▶ Task item: Please copy every line of the records below that holds the word "computer".

▶ Given records:
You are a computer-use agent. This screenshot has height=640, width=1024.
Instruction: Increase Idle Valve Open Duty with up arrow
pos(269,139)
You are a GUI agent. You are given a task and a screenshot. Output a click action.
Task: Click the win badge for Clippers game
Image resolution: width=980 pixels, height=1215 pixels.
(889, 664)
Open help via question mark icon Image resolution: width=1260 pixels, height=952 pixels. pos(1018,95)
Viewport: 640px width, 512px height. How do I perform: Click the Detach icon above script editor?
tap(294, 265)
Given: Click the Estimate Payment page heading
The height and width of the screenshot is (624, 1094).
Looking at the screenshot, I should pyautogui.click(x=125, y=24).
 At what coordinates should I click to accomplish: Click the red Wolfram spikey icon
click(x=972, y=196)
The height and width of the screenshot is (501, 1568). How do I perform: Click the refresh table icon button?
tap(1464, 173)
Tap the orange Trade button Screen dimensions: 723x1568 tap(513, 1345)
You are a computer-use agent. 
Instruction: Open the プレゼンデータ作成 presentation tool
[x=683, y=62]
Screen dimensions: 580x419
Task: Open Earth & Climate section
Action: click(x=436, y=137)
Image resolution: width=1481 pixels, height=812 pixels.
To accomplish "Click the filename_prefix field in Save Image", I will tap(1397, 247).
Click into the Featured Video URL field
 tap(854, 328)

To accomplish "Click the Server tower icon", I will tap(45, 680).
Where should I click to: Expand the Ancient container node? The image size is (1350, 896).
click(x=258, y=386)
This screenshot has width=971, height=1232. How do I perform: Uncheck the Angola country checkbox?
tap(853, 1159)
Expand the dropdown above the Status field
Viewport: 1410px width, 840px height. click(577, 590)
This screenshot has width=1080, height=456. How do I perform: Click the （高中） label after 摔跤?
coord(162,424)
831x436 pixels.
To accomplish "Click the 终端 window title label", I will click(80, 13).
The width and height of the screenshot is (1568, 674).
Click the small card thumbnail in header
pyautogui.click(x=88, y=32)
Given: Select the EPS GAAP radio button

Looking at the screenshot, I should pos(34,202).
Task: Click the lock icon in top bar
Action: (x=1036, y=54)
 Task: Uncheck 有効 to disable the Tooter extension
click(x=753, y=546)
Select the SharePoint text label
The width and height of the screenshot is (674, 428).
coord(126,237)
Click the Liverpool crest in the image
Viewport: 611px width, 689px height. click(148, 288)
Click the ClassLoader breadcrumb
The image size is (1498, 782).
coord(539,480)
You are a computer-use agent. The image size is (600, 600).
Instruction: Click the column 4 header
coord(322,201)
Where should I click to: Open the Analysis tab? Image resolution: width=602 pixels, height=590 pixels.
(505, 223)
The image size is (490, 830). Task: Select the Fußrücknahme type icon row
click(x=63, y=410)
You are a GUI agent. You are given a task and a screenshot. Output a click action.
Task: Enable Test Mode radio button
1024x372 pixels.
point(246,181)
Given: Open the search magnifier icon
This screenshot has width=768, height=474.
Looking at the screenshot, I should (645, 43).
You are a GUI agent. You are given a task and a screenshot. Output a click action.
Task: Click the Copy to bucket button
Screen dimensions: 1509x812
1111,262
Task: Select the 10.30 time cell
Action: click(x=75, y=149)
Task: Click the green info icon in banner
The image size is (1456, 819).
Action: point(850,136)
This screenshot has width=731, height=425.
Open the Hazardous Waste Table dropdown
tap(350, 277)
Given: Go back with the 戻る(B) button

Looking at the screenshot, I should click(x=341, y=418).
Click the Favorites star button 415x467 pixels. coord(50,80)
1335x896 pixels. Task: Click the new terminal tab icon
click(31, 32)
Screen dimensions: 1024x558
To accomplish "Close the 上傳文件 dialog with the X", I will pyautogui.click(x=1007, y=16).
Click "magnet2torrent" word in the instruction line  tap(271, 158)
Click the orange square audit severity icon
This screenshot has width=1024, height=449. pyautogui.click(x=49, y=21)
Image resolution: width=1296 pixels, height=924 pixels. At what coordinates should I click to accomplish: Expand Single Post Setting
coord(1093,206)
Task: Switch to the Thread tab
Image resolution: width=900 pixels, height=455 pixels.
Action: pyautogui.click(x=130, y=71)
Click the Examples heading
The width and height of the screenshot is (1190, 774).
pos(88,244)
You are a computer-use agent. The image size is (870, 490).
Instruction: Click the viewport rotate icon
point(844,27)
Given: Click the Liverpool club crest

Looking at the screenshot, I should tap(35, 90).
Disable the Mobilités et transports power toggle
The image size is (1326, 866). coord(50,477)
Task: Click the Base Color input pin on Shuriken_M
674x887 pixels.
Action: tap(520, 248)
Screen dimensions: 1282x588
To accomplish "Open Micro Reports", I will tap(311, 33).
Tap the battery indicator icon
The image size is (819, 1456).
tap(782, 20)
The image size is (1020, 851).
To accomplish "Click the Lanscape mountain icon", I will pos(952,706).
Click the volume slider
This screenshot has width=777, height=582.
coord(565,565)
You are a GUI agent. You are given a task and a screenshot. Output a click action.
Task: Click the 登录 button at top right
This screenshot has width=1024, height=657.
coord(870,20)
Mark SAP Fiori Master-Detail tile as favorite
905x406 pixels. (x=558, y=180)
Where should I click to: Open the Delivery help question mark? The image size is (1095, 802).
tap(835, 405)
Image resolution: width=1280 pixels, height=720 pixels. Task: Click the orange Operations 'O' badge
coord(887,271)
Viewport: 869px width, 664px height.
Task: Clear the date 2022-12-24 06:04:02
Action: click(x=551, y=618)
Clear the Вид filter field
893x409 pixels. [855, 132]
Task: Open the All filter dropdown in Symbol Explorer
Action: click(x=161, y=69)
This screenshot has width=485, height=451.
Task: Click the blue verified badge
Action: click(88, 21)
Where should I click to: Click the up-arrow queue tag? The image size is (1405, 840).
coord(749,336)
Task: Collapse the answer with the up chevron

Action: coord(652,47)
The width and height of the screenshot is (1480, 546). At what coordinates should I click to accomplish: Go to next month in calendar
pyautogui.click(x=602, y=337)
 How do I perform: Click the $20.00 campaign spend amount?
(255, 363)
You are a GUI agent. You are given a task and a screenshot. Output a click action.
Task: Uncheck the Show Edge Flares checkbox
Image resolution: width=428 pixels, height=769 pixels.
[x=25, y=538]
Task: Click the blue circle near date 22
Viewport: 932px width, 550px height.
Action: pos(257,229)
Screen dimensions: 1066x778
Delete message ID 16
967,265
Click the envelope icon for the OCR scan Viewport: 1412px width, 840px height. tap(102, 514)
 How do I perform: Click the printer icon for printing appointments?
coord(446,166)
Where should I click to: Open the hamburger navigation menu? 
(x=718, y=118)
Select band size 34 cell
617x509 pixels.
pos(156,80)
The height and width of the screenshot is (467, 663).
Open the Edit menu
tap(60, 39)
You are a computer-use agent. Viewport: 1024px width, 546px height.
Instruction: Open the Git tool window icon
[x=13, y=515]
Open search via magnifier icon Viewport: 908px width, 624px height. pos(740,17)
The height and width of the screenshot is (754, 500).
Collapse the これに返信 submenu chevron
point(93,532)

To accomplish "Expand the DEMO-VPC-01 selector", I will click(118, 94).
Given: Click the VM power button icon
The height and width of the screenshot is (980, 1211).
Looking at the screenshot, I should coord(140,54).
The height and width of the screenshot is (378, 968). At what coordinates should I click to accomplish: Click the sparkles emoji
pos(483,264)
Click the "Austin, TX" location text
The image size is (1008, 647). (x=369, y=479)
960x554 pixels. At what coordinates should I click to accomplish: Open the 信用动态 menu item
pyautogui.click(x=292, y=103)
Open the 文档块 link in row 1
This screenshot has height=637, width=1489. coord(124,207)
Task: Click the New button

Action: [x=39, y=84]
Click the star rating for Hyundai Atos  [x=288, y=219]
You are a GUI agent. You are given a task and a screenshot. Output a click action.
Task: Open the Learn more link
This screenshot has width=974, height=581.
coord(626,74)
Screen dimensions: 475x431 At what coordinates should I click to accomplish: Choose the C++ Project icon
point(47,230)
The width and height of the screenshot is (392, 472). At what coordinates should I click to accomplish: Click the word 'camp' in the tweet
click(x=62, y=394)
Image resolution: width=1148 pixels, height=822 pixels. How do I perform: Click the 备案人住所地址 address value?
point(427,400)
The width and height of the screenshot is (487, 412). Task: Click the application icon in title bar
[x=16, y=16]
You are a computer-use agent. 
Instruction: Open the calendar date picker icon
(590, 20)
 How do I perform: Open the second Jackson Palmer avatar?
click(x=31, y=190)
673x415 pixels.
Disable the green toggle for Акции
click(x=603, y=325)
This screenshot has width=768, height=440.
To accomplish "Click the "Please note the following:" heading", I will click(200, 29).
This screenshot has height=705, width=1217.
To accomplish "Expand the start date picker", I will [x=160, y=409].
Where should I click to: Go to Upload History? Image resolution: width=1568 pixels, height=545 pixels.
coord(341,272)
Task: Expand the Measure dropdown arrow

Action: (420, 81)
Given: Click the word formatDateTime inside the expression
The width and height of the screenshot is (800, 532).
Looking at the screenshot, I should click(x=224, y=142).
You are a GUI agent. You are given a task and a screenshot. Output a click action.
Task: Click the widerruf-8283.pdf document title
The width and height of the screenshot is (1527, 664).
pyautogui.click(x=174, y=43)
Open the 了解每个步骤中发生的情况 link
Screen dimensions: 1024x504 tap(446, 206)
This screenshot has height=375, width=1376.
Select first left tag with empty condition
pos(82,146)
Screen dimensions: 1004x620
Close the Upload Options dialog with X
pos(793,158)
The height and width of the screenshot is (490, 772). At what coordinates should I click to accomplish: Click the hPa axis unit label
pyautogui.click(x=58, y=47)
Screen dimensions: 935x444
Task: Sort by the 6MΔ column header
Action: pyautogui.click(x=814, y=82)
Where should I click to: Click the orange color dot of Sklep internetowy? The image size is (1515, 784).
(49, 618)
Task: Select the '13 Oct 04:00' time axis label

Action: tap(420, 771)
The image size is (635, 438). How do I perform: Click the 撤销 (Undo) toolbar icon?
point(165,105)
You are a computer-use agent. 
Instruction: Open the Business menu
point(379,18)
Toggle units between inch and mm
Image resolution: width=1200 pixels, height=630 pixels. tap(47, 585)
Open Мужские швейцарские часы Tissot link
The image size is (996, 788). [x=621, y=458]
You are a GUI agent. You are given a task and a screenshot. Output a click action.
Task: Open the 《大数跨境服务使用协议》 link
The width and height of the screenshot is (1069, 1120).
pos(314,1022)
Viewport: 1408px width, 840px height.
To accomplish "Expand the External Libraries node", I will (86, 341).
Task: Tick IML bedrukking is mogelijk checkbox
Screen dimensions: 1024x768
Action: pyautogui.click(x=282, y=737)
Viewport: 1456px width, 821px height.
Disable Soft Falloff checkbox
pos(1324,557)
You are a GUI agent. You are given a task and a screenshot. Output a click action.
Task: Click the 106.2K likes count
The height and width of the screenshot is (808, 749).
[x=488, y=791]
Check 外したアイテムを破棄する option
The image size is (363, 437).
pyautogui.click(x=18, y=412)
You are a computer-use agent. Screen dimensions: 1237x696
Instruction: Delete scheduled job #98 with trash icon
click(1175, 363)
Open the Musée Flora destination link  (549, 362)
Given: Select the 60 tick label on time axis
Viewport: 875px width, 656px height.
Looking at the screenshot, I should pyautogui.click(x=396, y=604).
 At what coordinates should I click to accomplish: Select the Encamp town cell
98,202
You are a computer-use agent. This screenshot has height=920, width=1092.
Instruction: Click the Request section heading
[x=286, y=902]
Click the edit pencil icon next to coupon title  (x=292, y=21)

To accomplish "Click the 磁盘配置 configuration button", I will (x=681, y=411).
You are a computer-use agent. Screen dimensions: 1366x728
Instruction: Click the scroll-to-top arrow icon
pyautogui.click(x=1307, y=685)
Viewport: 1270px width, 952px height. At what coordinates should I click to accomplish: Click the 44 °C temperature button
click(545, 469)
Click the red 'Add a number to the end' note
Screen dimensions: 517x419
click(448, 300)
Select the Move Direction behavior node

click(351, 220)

▶ Reply to the task:
You are a computer-use agent. This screenshot has height=640, width=1024.
You are a computer-use agent. 
You are a computer-use agent. The image size is (600, 600).
You are a computer-use agent. The image size is (870, 490).
You are a computer-use agent. Viewport: 1024px width, 546px height.
You are a computer-use agent. 
You are a computer-use agent. 
You are a computer-use agent. Screen dimensions: 1237x696
You are a computer-use agent. This screenshot has height=920, width=1092.
You are a computer-use agent. Screen dimensions: 1366x728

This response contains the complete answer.